***** DATASET RECORDS
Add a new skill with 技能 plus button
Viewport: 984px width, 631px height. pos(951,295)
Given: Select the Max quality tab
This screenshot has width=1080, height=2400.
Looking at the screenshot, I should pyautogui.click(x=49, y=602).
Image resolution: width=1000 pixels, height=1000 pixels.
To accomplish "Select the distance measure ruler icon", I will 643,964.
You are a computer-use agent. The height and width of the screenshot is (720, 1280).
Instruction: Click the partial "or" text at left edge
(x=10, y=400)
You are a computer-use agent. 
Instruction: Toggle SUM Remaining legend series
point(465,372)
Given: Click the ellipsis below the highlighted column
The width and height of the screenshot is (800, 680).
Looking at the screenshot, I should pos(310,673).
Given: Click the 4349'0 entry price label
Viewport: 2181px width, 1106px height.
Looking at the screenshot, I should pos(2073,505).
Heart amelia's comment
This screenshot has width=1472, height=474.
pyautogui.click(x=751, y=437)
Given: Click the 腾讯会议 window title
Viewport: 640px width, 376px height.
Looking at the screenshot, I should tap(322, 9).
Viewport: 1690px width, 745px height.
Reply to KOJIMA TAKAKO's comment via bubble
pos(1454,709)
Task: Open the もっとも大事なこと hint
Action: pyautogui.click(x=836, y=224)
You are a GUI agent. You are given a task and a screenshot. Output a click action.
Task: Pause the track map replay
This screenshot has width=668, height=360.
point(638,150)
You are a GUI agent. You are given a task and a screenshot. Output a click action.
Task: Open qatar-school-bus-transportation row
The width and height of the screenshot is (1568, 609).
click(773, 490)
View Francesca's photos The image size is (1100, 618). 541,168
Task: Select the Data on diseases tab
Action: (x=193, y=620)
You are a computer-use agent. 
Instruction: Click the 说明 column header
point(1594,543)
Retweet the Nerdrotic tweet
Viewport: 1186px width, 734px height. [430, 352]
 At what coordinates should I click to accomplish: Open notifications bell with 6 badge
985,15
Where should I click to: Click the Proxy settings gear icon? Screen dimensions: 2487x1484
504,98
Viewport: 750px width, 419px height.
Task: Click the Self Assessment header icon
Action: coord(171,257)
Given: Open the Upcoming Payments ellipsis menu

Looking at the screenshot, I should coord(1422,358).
**********
_INSTRUCTION_
Quote all of the rows above word for word, omitting nothing and changing nothing.

_CORRECT OUTPUT_
Add a new skill with 技能 plus button
Viewport: 984px width, 631px height. pos(951,295)
Given: Select the Max quality tab
This screenshot has width=1080, height=2400.
Looking at the screenshot, I should pyautogui.click(x=49, y=602).
Image resolution: width=1000 pixels, height=1000 pixels.
To accomplish "Select the distance measure ruler icon", I will 643,964.
You are a computer-use agent. The height and width of the screenshot is (720, 1280).
Instruction: Click the partial "or" text at left edge
(x=10, y=400)
You are a computer-use agent. 
Instruction: Toggle SUM Remaining legend series
point(465,372)
Given: Click the ellipsis below the highlighted column
The width and height of the screenshot is (800, 680).
Looking at the screenshot, I should pos(310,673).
Given: Click the 4349'0 entry price label
Viewport: 2181px width, 1106px height.
Looking at the screenshot, I should pos(2073,505).
Heart amelia's comment
This screenshot has width=1472, height=474.
pyautogui.click(x=751, y=437)
Given: Click the 腾讯会议 window title
Viewport: 640px width, 376px height.
Looking at the screenshot, I should tap(322, 9).
Viewport: 1690px width, 745px height.
Reply to KOJIMA TAKAKO's comment via bubble
pos(1454,709)
Task: Open the もっとも大事なこと hint
Action: pyautogui.click(x=836, y=224)
You are a GUI agent. You are given a task and a screenshot. Output a click action.
Task: Pause the track map replay
This screenshot has width=668, height=360.
point(638,150)
You are a GUI agent. You are given a task and a screenshot. Output a click action.
Task: Open qatar-school-bus-transportation row
The width and height of the screenshot is (1568, 609).
click(773, 490)
View Francesca's photos The image size is (1100, 618). 541,168
Task: Select the Data on diseases tab
Action: (x=193, y=620)
You are a computer-use agent. 
Instruction: Click the 说明 column header
point(1594,543)
Retweet the Nerdrotic tweet
Viewport: 1186px width, 734px height. [430, 352]
 At what coordinates should I click to accomplish: Open notifications bell with 6 badge
985,15
Where should I click to: Click the Proxy settings gear icon? Screen dimensions: 2487x1484
504,98
Viewport: 750px width, 419px height.
Task: Click the Self Assessment header icon
Action: coord(171,257)
Given: Open the Upcoming Payments ellipsis menu

Looking at the screenshot, I should coord(1422,358).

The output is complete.